GOAL OF THE EXERCISE >>
Write out each line of the entries below that holds the word "coordinates".
▬▬▬▬▬▬
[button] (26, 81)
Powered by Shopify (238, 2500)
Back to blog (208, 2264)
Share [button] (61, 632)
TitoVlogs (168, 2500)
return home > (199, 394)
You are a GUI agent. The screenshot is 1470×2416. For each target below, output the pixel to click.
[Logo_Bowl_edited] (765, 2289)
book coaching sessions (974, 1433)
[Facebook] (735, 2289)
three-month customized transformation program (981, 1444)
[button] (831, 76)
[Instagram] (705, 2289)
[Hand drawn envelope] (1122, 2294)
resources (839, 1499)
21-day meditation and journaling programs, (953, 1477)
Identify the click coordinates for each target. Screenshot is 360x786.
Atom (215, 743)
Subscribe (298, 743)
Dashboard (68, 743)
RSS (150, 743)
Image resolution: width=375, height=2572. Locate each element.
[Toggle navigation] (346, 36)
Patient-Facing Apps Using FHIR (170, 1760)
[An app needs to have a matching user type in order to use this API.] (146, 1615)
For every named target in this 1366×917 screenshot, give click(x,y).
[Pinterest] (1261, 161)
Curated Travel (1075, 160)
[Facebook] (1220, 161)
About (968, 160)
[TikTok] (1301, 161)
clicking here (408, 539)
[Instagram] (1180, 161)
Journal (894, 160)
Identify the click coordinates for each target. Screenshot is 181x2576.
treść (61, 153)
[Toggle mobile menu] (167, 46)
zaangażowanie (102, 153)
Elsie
▬▬▬▬▬▬
SOLUTION FOR THIS EXERCISE >>
Identify the click coordinates for each target. Screenshot is 360x786.
Identify the click coordinates for each target. Screenshot is 181x2576.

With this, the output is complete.